Klub SLD chce, żeby rząd przedstawił na przyszłotygodniowym posiedzeniu Sejmu informację na temat bezpieczeństwa na stadionach. Z kolei PiS domaga się informacji na temat bezpieczeństwa podczas Euro 2012. Wnioski opozycji to reakcja na burdy w Bydgoszczy, gdzie po meczu o Puchar Polski pseudokibice wtargnęli na płytę boiska i zdemolowali stadion.

Oczekujemy pełnej informacji, w jaki sposób rząd polski będzie walczył z chuligaństwem - powiedział Tomasz Garbowski (SLD). Przypomniał też, że do Euro 2012 zostało 401 dni. Nie może być tak, że chuligani rządzą i klubami sportowymi, i związkiem, i polskim rządem, dlatego oczekujemy konkretnych działań - dodał poseł SLD.

Z kolei klub PiS chce, aby na najbliższym posiedzeniu Sejmu (11-13 maja) premier Donald Tusk poinformował o stanie przygotowań do Euro 2012. Jak powiedziała Beata Kempa, klub jeszcze w środę lub w czwartek złoży do marszałka wniosek o informację w tej sprawie. Jak podkreśliła posłanka, PiS chce informacji m.in. o tym, jak przygotowane są rozgrywki pod względem bezpieczeństwa na stadionach oraz bezpieczeństwa kibiców podczas przejazdów na mecze. Według Kempy wszystko wskazuje na to, że rząd jest w tej sprawie "w powijakach".

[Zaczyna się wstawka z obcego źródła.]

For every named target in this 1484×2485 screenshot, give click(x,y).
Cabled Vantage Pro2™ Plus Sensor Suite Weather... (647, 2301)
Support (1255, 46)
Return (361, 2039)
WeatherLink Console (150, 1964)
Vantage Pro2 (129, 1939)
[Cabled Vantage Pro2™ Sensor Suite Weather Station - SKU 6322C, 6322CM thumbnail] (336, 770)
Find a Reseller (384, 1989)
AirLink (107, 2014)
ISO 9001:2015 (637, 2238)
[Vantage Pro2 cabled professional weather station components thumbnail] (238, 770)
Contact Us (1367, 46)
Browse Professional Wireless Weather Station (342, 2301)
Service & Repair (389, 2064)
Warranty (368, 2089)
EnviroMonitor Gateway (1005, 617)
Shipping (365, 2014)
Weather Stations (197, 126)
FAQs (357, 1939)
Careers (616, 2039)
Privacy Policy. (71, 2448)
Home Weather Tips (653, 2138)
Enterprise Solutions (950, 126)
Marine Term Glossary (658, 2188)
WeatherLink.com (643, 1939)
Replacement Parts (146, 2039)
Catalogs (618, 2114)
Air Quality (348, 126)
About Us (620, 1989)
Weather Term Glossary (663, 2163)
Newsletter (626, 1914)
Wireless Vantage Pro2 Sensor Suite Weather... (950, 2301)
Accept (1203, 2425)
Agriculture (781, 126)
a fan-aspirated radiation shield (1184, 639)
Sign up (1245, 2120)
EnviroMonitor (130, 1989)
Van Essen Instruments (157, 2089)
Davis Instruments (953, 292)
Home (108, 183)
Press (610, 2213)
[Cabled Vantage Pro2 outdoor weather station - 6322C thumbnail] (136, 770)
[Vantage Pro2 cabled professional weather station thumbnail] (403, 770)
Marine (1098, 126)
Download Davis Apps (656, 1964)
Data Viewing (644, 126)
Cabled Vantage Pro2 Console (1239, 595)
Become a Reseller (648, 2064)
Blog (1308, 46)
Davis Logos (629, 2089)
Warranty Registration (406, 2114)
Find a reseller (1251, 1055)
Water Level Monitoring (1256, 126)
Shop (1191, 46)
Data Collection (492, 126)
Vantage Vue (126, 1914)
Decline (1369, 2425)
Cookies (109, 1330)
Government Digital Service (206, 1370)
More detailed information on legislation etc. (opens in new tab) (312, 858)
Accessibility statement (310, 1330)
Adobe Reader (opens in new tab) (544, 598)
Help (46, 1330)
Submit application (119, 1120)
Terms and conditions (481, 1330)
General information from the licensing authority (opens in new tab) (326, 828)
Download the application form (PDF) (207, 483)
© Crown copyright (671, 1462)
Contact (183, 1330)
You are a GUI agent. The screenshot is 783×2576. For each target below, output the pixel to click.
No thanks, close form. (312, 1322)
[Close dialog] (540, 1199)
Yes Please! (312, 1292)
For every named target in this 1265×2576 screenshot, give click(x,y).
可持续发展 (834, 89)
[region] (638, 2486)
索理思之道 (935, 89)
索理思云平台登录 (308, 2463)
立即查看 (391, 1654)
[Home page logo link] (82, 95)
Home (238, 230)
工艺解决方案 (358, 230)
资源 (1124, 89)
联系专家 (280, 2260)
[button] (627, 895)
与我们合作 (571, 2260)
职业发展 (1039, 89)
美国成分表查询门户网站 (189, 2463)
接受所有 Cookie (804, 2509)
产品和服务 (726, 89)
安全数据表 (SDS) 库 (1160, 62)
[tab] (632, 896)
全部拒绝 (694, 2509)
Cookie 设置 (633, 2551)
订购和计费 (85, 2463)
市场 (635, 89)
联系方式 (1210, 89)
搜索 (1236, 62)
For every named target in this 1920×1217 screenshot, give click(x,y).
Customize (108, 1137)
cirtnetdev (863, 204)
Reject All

Wcześniej szef SLD Grzegorz Napieralski powiedział w Sejmie, że trzeba dokładnie monitorować grupy pseudokibiców. Dlaczego nie działają specjalne identyfikatory dla kibiców, które ułatwiłyby identyfikację osób uczestniczących w burdach? - pytał polityk Sojuszu. Jak dodał, "wiele osób zwróciło uwagę, że policja wkroczyła za późno" i dlatego - mówił Napieralski - trzeba być może dać policji "koleje narzędzia prawne, które umożliwią szybszą interwencję".

Szef klubu PiS Mariusz Błaszczak podkreśla, że w tej sytuacji nie potrzeba wprowadzać nowych przepisów, tylko egzekwować istniejące. Rozwiązania prawne są. Mamy - wprowadzone przez PiS - sądy 24-godzinne, mamy ustawę o bezpieczeństwie imprez masowych. Natomiast postawa policji zostawia wiele do życzenia - tłumaczył.